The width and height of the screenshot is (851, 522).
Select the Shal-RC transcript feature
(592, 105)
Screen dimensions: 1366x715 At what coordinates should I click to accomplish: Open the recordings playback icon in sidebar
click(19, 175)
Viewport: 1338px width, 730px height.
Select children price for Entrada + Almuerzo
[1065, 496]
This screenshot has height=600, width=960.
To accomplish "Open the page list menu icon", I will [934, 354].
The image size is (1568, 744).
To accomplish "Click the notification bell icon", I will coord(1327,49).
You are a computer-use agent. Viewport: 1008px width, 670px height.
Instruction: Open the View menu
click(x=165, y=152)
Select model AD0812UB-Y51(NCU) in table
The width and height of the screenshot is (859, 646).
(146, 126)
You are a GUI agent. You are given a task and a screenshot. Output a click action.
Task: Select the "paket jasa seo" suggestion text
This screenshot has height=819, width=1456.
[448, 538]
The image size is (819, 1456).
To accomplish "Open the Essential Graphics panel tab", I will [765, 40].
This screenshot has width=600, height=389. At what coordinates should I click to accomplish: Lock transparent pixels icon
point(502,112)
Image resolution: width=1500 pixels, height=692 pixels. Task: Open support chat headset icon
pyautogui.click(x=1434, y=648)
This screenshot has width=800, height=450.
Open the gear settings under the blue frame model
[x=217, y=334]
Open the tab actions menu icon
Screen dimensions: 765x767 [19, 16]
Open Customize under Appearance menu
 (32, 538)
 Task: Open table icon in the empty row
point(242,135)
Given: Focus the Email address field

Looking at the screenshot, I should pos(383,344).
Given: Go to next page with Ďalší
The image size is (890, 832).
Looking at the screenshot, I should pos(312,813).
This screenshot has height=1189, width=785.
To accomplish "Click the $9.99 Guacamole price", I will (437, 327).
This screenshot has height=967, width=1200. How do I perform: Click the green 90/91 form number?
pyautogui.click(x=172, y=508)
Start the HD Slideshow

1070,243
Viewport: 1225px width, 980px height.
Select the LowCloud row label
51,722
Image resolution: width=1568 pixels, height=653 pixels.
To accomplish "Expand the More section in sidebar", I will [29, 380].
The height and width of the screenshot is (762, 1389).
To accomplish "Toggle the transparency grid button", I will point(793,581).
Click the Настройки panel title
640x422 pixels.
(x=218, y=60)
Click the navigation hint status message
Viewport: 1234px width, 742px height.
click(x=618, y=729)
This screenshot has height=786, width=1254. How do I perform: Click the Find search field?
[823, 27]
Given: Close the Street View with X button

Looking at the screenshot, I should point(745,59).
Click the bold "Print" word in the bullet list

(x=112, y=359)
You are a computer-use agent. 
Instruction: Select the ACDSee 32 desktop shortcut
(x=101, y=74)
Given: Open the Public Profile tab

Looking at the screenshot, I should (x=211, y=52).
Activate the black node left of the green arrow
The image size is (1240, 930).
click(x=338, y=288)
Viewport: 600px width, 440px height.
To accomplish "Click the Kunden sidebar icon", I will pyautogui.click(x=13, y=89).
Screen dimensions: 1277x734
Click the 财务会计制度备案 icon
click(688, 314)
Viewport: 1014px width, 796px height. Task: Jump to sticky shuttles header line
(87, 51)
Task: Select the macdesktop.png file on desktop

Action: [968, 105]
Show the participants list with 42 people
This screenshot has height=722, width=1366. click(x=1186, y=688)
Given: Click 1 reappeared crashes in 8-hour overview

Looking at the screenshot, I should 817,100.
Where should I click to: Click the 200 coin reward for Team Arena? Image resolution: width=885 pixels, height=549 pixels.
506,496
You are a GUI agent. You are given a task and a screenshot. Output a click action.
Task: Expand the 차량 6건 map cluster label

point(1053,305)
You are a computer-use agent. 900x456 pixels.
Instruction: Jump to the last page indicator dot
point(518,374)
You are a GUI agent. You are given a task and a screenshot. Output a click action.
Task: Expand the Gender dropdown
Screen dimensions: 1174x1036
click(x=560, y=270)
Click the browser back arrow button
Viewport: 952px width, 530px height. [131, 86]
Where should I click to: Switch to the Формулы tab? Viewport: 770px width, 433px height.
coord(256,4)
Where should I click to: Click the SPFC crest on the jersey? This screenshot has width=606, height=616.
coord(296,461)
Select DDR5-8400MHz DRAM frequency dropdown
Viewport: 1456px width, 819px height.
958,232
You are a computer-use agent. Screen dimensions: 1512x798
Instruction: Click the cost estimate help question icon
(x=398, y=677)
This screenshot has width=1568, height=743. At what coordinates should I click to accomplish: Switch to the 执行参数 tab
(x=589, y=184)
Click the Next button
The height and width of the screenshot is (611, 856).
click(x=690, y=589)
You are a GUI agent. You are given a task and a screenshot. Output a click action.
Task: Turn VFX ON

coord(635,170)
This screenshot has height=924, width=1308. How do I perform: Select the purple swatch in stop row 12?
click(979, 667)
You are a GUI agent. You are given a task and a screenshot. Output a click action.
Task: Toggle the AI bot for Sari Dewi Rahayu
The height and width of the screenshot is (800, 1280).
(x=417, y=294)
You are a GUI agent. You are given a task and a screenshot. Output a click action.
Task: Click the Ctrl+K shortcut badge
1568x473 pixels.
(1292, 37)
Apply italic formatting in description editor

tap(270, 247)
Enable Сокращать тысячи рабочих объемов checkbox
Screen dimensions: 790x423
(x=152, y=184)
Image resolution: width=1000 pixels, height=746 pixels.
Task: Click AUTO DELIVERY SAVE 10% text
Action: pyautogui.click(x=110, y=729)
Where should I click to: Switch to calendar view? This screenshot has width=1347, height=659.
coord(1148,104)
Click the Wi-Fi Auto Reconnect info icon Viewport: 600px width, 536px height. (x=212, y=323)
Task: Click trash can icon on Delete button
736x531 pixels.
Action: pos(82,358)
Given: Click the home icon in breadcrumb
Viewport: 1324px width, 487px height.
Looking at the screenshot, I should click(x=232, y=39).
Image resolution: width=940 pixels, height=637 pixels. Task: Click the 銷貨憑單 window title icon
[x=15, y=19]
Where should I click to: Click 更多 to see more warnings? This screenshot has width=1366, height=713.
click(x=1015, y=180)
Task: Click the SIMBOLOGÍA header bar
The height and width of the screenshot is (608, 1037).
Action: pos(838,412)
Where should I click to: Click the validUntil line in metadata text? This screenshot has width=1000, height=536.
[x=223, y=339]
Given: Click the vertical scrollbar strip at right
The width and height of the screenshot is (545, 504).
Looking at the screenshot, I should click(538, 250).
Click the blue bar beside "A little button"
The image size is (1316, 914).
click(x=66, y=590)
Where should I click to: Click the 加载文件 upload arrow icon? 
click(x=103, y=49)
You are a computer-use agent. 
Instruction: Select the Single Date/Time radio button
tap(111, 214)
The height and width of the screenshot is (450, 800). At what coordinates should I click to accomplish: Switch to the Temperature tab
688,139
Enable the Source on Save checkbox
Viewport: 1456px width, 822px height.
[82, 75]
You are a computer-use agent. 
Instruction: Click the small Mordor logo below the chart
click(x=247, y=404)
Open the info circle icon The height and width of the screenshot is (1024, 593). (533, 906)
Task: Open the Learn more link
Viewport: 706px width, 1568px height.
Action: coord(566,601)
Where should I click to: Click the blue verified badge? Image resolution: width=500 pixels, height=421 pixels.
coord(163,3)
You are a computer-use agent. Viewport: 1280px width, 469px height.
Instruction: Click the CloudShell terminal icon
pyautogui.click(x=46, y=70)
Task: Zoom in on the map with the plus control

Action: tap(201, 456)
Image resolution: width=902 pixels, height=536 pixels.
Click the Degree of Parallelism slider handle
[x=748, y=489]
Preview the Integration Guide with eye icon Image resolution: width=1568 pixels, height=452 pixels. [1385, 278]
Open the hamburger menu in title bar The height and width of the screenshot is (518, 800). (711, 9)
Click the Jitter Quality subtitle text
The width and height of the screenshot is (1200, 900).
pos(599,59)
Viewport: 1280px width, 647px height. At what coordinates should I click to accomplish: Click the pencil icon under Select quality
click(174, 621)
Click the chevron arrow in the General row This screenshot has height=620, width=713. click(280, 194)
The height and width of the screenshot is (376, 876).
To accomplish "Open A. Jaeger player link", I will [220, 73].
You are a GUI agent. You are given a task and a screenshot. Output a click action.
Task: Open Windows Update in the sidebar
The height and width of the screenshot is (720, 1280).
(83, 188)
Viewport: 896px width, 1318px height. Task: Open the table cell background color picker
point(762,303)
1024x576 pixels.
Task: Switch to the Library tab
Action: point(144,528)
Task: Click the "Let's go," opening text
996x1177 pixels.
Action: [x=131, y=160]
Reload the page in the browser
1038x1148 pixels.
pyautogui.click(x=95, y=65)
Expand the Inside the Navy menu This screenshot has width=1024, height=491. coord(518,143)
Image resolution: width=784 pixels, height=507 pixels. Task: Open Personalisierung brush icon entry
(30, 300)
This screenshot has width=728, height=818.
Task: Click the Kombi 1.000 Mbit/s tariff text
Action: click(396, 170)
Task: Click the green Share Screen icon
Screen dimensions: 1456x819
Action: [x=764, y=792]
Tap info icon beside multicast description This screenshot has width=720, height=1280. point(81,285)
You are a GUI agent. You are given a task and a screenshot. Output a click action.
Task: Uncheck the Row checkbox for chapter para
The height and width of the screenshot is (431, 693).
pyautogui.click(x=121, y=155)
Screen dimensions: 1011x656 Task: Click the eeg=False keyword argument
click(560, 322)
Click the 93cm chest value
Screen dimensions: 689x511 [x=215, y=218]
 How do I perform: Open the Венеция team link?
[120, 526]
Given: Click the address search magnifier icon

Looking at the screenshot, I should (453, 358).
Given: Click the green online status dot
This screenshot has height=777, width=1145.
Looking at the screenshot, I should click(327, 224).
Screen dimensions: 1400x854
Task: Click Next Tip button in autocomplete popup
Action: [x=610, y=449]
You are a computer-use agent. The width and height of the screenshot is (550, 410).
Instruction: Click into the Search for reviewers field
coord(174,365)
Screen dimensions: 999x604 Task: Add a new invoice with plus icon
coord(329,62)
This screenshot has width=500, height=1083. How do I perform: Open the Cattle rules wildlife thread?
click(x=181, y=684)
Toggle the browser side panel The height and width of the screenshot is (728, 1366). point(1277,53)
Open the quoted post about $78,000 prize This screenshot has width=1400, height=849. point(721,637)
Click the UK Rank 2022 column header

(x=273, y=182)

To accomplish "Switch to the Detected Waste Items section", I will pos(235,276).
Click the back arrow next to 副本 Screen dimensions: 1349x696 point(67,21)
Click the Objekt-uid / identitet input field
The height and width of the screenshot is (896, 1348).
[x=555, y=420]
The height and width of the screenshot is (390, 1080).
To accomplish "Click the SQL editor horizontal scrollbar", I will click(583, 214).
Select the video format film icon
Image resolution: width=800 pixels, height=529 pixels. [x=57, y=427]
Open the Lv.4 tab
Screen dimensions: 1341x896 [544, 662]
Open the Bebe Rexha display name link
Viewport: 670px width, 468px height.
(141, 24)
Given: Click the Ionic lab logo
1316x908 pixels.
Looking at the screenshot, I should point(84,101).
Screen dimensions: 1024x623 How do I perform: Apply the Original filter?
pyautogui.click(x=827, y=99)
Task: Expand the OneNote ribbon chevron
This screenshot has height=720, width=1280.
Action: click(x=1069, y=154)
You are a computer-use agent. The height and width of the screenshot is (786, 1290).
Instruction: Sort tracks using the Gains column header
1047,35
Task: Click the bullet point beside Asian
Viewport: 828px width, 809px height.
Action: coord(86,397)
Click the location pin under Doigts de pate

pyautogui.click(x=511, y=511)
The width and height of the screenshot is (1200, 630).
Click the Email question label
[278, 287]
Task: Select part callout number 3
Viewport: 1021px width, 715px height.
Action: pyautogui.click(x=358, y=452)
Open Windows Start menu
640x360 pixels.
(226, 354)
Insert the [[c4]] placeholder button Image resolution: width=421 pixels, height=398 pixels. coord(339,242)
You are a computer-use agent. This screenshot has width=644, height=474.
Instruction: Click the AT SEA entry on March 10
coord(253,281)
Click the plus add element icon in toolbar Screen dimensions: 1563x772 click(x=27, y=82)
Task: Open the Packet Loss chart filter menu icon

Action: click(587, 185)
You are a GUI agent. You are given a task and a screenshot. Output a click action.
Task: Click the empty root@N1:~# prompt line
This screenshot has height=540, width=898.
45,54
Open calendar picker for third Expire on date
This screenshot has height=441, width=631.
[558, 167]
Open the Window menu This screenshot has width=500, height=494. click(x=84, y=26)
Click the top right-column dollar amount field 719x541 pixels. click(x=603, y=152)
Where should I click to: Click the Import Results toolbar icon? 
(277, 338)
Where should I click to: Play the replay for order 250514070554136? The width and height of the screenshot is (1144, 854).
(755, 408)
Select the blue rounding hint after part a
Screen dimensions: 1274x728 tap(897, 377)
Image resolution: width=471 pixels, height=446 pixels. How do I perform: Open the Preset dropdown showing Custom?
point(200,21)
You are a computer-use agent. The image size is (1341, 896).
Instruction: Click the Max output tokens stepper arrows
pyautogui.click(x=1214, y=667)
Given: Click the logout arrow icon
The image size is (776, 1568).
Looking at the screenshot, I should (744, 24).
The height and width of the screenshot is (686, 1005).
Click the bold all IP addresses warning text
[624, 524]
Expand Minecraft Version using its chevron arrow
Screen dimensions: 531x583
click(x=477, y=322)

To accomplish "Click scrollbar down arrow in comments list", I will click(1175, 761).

══════

[WHAT IS REQUIRED]
Everything in the material above from the line that has "You are a computer-use agent. Viewport: 1008px" through the line that has "The image size is (819, 1456)." must be duplicated exactly, with no other lines given.

[OUTPUT]
You are a computer-use agent. Viewport: 1008px width, 670px height.
Instruction: Open the View menu
click(x=165, y=152)
Select model AD0812UB-Y51(NCU) in table
The width and height of the screenshot is (859, 646).
(146, 126)
You are a GUI agent. You are given a task and a screenshot. Output a click action.
Task: Select the "paket jasa seo" suggestion text
This screenshot has height=819, width=1456.
[448, 538]
The image size is (819, 1456).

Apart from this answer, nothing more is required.